Migrating data, people and processes to a new utility can introduce efficiencies and reduce costs. But it may also result in the loss of critical knowledge.
Our client, a tier 1 bank, introduced a four-phase incremental migration to a new utility to reduce disruption and minimise the risk of losing knowledge. As part of the process, they required a new approach to the management and control of processes, and a new governance framework to better manage issues and incidents when they arise.
The bank had initiated a number of activities to document processes and tasks but had struggled to consolidate the huge amount of data into a single view for the utility.
With a large organisational restructure and the movement of valuable information and personnel, experience is everything. We only place people who have worked through similar projects into our clients’ offices.
Our team divided around tasks and created both governance and control work-streams. We ran intensive workshops to understand the client’s needs and the demands the expected to be placed on the new frameworks.
Our governance framework introduced new forums.
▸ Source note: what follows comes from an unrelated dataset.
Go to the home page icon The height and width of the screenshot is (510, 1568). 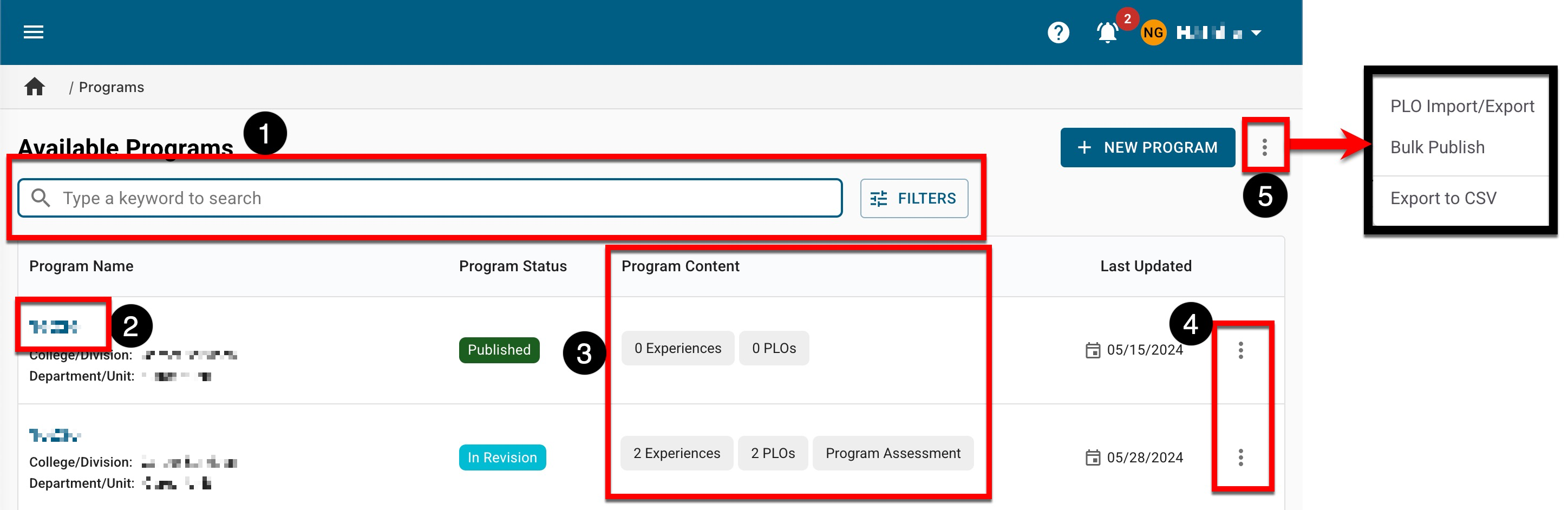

These ran on a regular basis and integrated with existing forums, so that all relevant issues, discussions and escalations could be defined for all parties.
Our control framework provided a single view of services, inherent risks, controls and metrics to oversee the activities in the new engagement.
We successfully designed and implemented new governance and control frameworks that gave the new utility a single platform from which to oversee operations.
The new structures created greater clarity and delivered extra detail for all parties. What’s more, they robust and could be used for all future migrations and new utility engagements.
Crucially, the design of the new framework enabled the bank to conduct internal audits with greater efficiency and fulfill their compliance obligations.